■ Required task ■
Gather every line of the records below that contains the word "what", and reproduce each such line in full.

■ Dataset extract ■
--- begin ---

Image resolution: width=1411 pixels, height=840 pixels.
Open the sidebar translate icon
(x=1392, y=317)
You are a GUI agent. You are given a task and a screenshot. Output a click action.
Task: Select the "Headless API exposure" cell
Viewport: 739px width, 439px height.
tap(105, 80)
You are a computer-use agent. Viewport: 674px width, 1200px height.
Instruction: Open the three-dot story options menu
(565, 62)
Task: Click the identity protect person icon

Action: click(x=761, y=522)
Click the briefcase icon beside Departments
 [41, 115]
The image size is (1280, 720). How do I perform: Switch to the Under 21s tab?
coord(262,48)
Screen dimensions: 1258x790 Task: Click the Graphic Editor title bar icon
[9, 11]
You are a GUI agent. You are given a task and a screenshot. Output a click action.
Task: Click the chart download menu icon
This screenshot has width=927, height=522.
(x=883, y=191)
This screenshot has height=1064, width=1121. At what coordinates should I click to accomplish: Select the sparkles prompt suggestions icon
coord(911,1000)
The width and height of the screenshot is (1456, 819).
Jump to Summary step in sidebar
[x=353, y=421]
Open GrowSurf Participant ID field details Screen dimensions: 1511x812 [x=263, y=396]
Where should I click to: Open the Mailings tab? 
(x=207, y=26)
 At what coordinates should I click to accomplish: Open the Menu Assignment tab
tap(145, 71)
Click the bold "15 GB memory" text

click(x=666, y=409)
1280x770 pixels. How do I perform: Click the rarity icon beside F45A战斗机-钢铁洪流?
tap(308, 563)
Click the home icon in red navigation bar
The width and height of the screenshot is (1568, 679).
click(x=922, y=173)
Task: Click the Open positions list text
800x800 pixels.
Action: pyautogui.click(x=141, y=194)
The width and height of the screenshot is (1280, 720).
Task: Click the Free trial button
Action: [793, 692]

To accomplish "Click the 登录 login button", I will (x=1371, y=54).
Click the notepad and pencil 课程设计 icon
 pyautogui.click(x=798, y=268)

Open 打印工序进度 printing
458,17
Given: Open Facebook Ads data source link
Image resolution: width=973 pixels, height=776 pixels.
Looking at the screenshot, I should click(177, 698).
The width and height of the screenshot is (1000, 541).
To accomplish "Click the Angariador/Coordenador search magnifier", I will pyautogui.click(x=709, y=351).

--- end ---

■ Answer to the exercise ■
This screenshot has height=1064, width=1121. At what coordinates should I click to accomplish: Select the sparkles prompt suggestions icon
 At what coordinates should I click to accomplish: Open the Menu Assignment tab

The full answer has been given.